O ministro Alexandre de Moraes, do Supremo Tribunal Federal (STF), vai decidir nos próximos dias se converte a prisão domiciliar do ex-presidente Jair Bolsonaro em prisão preventiva. A medida será avaliada após o recebimento de manifestações da Procuradoria-Geral da República (PGR) e da defesa do ex-presidente, que têm prazo até às 20h34 desta sexta-feira (22) para se posicionar.
Segundo Moraes, há indícios de reiterados descumprimentos de medidas cautelares, reincidência em condutas ilícitas e comprovado risco de fuga.
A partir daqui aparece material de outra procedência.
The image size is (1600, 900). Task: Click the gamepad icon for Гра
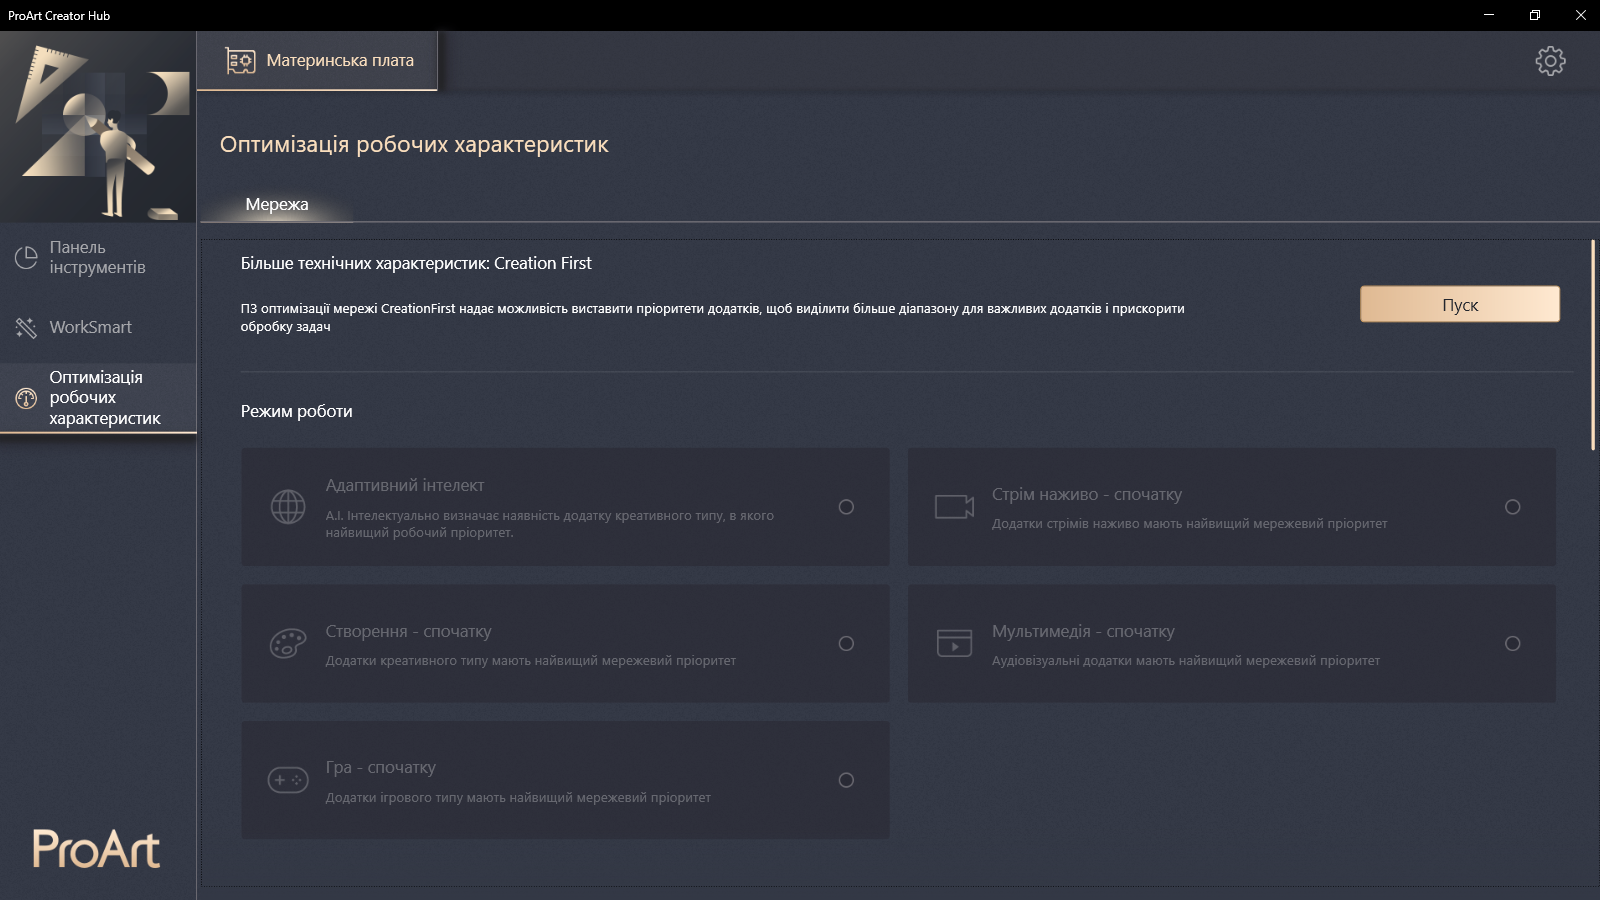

A defesa nega qualquer violação e afirma que Bolsonaro tem cumprido todas as determinações judiciais.
A Polícia Federal concluiu que Bolsonaro e seu filho, o deputado Eduardo Bolsonaro (PL-SP), atuaram para pressionar o STF e obstruir investigações, o que configura tentativa de abolição violenta do Estado Democrático de Direito.
Nos bastidores da Corte, há dúvidas sobre se os descumprimentos apontados — alguns ocorridos há mais de um ano — serão considerados válidos para justificar a prisão preventiva, ou se serão tratados como extemporâneos.
A decisão de Moraes pode marcar um novo capítulo no processo que investiga a articulação de um plano golpista após as eleições de 2022, com repercussões jurídicas e políticas de grande impacto.